| What you will do |
Where does the string "Task" appear in the records? Copy every line that contains it.
------ Data section
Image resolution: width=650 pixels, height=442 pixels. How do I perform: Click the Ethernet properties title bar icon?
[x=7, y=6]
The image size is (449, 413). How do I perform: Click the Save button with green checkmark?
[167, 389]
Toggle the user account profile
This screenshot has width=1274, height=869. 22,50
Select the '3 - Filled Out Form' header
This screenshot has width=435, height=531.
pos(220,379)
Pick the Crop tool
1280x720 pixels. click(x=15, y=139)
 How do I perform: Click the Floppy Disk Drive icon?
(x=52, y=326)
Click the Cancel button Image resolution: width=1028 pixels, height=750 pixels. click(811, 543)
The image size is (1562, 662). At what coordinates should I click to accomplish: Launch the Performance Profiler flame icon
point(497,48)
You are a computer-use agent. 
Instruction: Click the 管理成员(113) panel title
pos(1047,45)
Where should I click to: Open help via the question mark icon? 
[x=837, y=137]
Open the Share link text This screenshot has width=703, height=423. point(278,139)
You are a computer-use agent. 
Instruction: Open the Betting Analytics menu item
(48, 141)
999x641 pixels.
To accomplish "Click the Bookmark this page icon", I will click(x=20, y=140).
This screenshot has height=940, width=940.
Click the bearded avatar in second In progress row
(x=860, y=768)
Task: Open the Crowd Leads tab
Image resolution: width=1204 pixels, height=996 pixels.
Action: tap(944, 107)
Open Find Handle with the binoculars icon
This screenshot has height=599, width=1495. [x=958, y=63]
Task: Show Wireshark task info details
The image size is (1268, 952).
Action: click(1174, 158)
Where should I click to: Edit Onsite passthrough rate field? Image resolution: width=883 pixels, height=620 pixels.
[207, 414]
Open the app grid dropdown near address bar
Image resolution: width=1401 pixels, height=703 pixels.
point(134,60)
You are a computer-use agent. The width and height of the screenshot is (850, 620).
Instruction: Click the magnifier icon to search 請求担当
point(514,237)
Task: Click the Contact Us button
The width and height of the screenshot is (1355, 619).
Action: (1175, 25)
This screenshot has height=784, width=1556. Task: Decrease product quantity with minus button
------------
| Solution to the problem |
Task: Open the Crowd Leads tab
Task: Show Wireshark task info details
Task: Click the Contact Us button
This screenshot has height=784, width=1556. Task: Decrease product quantity with minus button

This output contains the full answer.